Development of small molecule immunomodulating cancer drugs using mebendazole as a model

Common worm medicine can stop cancer

“An extensive test had shown that MBZ appears to activate the immune system. I gave it to one of my patients, for whom there were no other treatment options, and after six weeks the tumour had reduced drastically.”

Today, there are not enough effective medicines to treat the major cancerous diseases. The survival time for patients with gastrointestinal cancer, who receive the best available treatment, is six months to two years.

“The result of treatment is poor. So the fact that MBZ triggers the body’s immune system to fight the cancer was a new and very interesting discovery”, says Peter Nygren.

Twice the effect

Together with the team, Peter Nygren is now pursuing two tracks. The first is to develop today’s MBZ for the treatment of tumours. The second is to develop similar but better molecules, known as analogues:

“We want to develop molecules with even stronger effects on the immune system, as well as improve them in other ways, for example how they are absorbed from the intestine.”

44 new molecules have been constructed and, so far, four of them have proved interesting. The best one is twice as effective as MBZ.

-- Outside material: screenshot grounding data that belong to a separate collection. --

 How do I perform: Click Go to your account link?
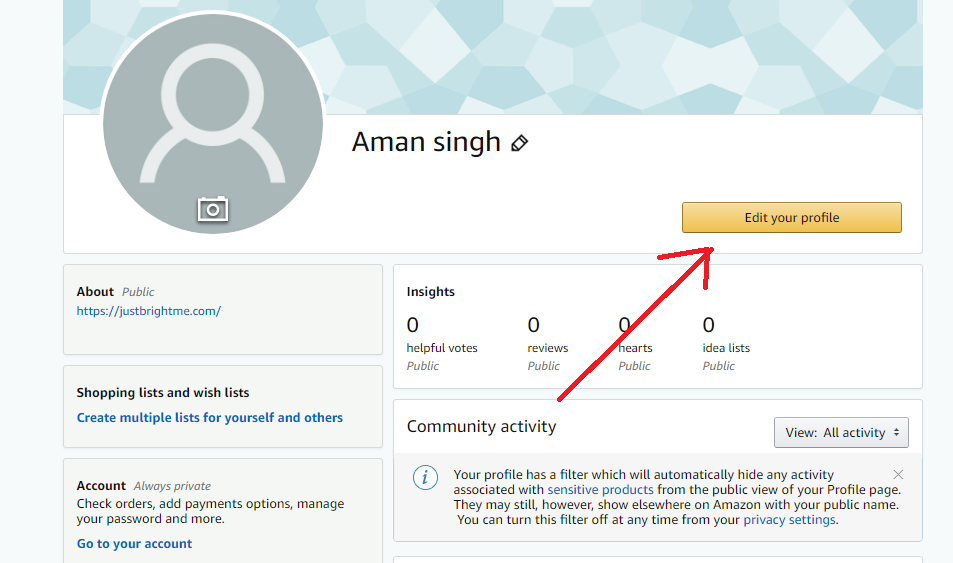pos(134,544)
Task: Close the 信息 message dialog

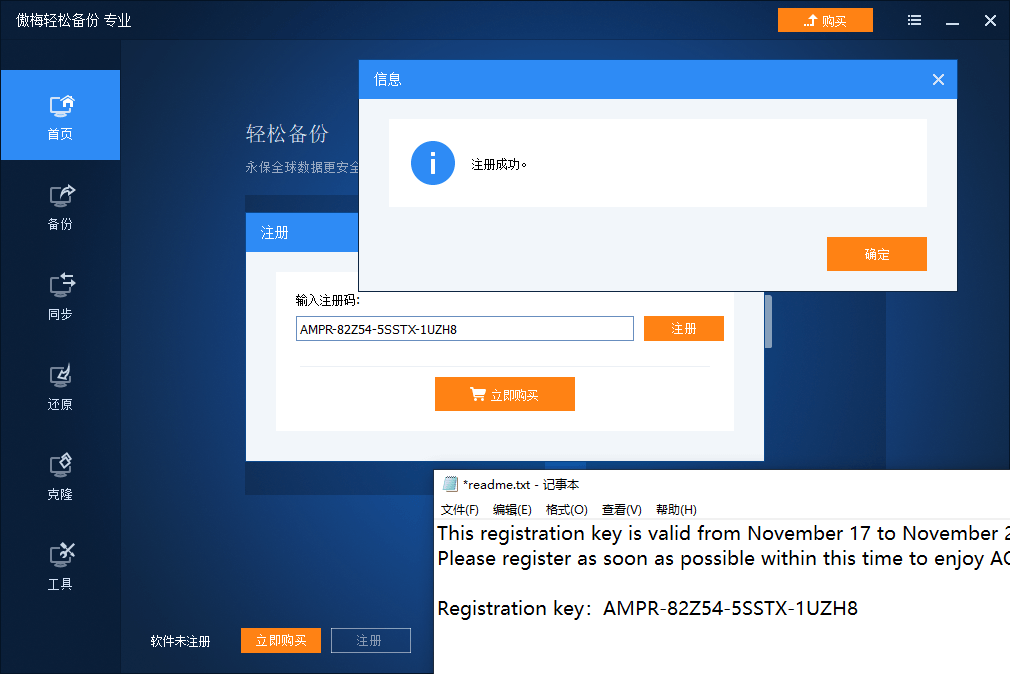Action: click(x=937, y=80)
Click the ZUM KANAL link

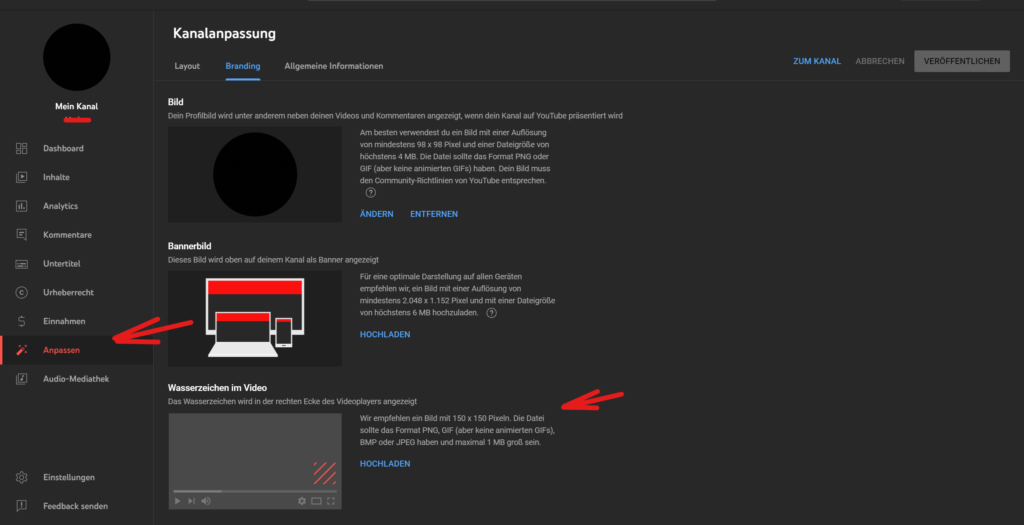point(816,61)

“We will develop another 50 molecules so that we eventually have eight to ten to choose from. This is happening now, in 2017. At the same time, we are preparing clinical tests with an MBZ variant that is better absorbed, and we expect to be ready for patient trials in the first quarter of 2018.”

Can it be applied to other forms of cancer?

There is a great market for it as the need for a new drug is huge.

“It is also quite possible that it will work equally well on breast and lung cancer. Unlike our competitors, who also aim to treat cancer through the immune system, our drug will be available as a pill or a capsule. Others are administered intravenously and are expensive to manufacture.”

In five years, Peter Nygren hopes that he and his colleagues at Repos Pharma will have developed MBZ into an approved cancer treatment.

“Or, even better, that by then we’re close to achieving an approved and even better drug through one of our analogues. But we need more support to do just that – molecules are expensive to manufacture and we need to have enough information to support our decision on which one would be the most interesting to pursue.”